Merkez Bankası’nın para politikası kararlarını eleştiren Özlale, Merkez Bankası’nın politika faizini artırmasıyla Türkiye’nin gelişmekte olan ülkeler arasında en yüksek ikinci politika faizine sahip ülke konumuna geldiğini belirterek şunları söyledi:
“Biz TCMB Başkanı Ağbal’ın fiyat istikrarına yaptığı vurguyu önemli buluyoruz. Enflasyonla mücadele partimiz için de bir önceliktir. Çok temel bir sebebi var, dar gelirli vatandaşımızın alım gücünü daha da azaltan, gelir dağılımını bozan, yatırımları törpüleyen bir olgu enflasyon. Biz Sayın Ağbal’ın enflasyonla mücadele konusundaki kararlı tutumunu benimsiyoruz.
Sayın Ağbal’a bir önerimiz bir de sorumuz var. Önerimiz para politikası kurulu üyeleri, yaklaşık bir, bir buçuk ay önce gece ile gündüz kadar farklı politika kararlarına aynı rahatlıkla imzasını atan üyeler. Bu üyelerin ya yetkinlikleri ile ilgili ya da iradeleri ile ilgili problemleri var. Bizim Sayın Ağbal’a önerimiz, bu para politikası kurulu üyelerinin durumunu gözden geçirmesi.
Ağbal Cevaplasın; Merkez Bankası Taşındı Mı Taşınmadı Mı?
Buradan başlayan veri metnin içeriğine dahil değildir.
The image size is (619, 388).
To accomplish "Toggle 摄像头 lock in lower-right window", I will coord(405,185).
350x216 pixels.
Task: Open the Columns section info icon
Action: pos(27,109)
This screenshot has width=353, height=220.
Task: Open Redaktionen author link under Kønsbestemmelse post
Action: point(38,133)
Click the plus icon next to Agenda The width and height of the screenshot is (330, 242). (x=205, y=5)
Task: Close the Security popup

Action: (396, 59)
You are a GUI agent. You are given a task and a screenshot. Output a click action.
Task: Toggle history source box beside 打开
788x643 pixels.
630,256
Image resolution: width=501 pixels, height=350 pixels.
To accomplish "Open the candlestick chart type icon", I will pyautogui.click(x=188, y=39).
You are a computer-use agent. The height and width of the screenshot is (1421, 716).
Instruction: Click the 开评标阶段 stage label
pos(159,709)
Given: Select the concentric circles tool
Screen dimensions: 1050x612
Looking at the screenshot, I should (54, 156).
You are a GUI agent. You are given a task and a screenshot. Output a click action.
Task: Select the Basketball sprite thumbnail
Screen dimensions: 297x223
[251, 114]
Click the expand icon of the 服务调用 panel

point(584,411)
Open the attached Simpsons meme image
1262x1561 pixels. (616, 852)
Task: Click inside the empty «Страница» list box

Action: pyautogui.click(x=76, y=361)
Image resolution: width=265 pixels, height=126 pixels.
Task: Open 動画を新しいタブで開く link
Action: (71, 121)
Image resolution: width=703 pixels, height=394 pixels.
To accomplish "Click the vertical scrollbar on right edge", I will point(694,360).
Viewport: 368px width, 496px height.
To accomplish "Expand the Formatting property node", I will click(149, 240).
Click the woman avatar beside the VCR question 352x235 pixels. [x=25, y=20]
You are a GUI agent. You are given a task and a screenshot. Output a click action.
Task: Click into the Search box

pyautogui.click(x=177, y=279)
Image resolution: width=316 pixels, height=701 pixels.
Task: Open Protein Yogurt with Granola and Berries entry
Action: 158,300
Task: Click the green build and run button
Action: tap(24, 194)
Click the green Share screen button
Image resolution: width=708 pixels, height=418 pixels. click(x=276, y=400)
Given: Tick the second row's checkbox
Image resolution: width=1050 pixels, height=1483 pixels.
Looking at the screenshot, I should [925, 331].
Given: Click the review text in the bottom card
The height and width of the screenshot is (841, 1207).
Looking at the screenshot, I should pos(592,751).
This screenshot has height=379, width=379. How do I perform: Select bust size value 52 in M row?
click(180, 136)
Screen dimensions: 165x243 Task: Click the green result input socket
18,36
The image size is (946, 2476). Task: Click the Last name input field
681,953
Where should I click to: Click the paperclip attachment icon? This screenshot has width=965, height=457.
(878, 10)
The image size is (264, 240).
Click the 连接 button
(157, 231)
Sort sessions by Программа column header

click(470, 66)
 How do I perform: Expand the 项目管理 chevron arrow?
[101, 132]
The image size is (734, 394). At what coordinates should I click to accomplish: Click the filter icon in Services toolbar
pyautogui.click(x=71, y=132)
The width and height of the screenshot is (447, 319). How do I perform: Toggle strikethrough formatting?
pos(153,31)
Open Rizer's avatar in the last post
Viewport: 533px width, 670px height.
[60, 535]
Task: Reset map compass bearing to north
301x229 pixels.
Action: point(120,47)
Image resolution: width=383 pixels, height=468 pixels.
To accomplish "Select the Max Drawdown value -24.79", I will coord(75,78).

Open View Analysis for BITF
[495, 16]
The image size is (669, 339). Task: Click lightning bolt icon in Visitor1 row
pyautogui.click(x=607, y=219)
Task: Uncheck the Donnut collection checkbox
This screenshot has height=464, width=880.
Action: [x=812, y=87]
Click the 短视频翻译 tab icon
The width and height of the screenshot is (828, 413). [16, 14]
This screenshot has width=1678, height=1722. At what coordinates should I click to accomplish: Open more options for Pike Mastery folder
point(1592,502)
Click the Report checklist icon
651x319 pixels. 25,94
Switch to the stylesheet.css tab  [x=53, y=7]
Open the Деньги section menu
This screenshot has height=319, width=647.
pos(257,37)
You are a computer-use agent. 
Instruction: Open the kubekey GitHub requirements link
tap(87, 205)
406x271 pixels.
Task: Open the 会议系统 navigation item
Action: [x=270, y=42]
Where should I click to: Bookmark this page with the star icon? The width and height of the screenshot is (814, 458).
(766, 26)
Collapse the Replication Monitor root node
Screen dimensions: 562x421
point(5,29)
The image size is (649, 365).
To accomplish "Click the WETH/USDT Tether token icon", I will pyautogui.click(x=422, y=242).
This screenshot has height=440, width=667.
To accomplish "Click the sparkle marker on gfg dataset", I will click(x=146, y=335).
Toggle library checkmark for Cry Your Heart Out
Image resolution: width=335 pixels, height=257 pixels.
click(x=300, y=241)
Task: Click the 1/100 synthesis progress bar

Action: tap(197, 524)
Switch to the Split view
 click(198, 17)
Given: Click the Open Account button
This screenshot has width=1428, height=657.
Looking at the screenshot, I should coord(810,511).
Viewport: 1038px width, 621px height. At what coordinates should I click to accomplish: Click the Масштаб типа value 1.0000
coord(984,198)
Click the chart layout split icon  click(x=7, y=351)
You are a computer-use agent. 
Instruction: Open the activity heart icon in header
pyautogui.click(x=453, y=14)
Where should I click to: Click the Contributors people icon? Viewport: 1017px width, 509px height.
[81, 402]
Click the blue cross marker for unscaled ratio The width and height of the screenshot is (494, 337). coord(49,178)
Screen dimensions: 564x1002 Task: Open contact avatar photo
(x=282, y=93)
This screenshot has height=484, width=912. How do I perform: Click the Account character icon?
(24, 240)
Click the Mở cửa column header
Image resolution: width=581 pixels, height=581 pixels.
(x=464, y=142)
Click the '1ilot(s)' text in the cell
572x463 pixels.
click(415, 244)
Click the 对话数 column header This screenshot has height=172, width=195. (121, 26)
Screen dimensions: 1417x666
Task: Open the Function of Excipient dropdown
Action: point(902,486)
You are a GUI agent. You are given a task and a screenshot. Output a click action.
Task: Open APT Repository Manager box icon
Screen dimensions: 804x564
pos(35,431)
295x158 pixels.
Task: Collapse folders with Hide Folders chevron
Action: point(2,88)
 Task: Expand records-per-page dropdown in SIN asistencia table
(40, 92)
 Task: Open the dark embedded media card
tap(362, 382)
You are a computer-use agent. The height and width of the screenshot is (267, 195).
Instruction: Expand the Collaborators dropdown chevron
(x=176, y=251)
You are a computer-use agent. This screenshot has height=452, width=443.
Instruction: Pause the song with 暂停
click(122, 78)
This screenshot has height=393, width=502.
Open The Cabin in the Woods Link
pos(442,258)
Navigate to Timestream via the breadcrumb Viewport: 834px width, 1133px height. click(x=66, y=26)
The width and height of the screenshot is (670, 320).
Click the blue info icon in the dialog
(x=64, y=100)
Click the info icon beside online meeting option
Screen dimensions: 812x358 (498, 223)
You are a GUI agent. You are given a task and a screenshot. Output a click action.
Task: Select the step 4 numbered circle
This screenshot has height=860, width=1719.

Bir de sorumuz var, o da Merkez Bankası organizasyonu ile ilgili. Çok basit bir soru Merkez Bankası taşındı mı taşınmadı mı? Gördüğümüz kadarıyla Merkez Bankası’nın çok kritik birimlerinde çalışan uzmanlarımız İstanbul Ümraniye’de kiralanmış bir binada çalışıyorlar. Başkan ve Genel Müdürler Ankara’dalar fakat sık sık Ankara İstanbul arası mekik dokumak zorundalar. Bizim sorumuz şu; Merkez Bankası gibi Türkiye’nin ekonomi politikasına yön veren bir kurumun hem Ankara’da hem İstanbul’da ofisinin bulunması, buradaki kritik uzmanların Ankara İstanbul arasında seyahat etmesi organizasyon açısından doğru mudur değil midir Sayın Ağbal’dan bu soruyu cevaplamasını bekliyoruz.
İYİ Parti olarak enflasyonla mücadeleyi doğru bulsak da faizleri artırarak enflasyonla mücadelenin çok gececi ve maliyeti yüksek sonuçlar doğuracağını düşünüyoruz. Cumhurbaşkanı’nın açıkladığı ekonomi reformunda da verimlilik artışıyla ilgili bir bilgi yok. Biz gerçekten enflasyonla mücadele etmek istiyorsak verimlilik odaklı, istikrar odaklı bir ekonomi modeline geçmeliyiz. Merkez Bankası’nın bu kararları üretim maliyetlerini de düşürmüyor. Biliyoruz ki, enflasyonla mücadelede kalıcı olarak başarı sağlamak istiyorsanız üretim maliyetlerini de düşürmeniz gerekiyor.
2021’e Daralan Bir Ekonomi Ve Daha Da Artan İstihdam Problemiyle Gireceğiz.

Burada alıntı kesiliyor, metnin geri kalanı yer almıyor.